Les prisonniers dénués de toute ressource vivaient d'une façon misérable dans les cachots les plus défavorisés de leur prison. Leur situation était assez lamentable, aussi bien dans les prisons royales que dans les prisons seigneuriales. D'où la formation d'associations pieuses ayant pour but de faire des quêtes dans les paroisses et de visiter les prisonniers pour les secourir du point de vue matériel, en plus du point de vue spirituel. Les sommes recueillies étaient intégralement redistribuées: le geôlier risquait la pendaison s'il en détournait une partie. Ces dons étaient souvent importants lors des fêtes, surtout lors de la grande fête du 15 août. Il y avait lieu alors de veiller à ce que certains "clochards" ne se fassent volontairement arrêter, pour un délit de peu d'importance, afin de profiter des charités des visiteurs, toujours généreux ces jours-là.
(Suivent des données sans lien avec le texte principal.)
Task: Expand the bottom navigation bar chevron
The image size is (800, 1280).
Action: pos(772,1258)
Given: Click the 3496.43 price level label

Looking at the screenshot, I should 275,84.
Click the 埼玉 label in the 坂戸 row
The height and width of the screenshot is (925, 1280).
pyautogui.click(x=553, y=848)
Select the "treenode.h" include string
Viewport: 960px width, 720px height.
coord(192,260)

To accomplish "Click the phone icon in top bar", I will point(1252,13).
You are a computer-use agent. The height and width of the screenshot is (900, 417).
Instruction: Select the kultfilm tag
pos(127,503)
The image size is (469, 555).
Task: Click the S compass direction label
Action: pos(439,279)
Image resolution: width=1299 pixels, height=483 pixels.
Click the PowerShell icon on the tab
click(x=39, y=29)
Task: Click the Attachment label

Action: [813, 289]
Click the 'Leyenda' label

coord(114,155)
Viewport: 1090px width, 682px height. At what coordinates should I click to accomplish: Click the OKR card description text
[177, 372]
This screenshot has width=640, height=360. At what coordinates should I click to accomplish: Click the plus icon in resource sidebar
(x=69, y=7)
Tous les lieux de détention qui précèdent, qu'ils aient appartenu, soit au roi, soit à des juridictions paticulières, soit à des établissements religieux ou laïcs, étaient régulièrement inspectés. Une ordonnance particulière de Charles IX, prise en 1560, prescrivait aux magistrats royaux de se rendre au moins quatre fois par an dans les prisons des seigneurs pour voir si elles étaient "bonnes, sûres et raisonnables", pour savoir quels prisonniers y étaient détenus, depuis combien de temps et pour quelles raisons. Cette ordonnance fut renouvelée en 1717: les lieutenants de police devaient inspecter toutes les prisons et rédiger une note sur les détenus et sur la cause de leur réclusion. Malheureusement, surchargés de besogne, ces magistrats n'eurent pas toujours le temps d'examiner à fond les plaintes qu'ils reçurent.